**DIRECTIONS FOR THIS TASK**
Each entry needs to be retyped exactly, with nothing added or dropped.

**PROVIDED MATERIAL**

● ● ● ● ●

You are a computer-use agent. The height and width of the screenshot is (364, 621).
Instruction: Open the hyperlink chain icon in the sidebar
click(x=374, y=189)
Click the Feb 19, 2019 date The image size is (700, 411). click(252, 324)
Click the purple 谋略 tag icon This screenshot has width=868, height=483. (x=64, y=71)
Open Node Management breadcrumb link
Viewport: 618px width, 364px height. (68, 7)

● ● ● ● ●

**FINISHED TASK**
You are a computer-use agent. The height and width of the screenshot is (364, 621).
Instruction: Open the hyperlink chain icon in the sidebar
click(x=374, y=189)
Click the Feb 19, 2019 date The image size is (700, 411). click(252, 324)
Click the purple 谋略 tag icon This screenshot has width=868, height=483. (x=64, y=71)
Open Node Management breadcrumb link
Viewport: 618px width, 364px height. (68, 7)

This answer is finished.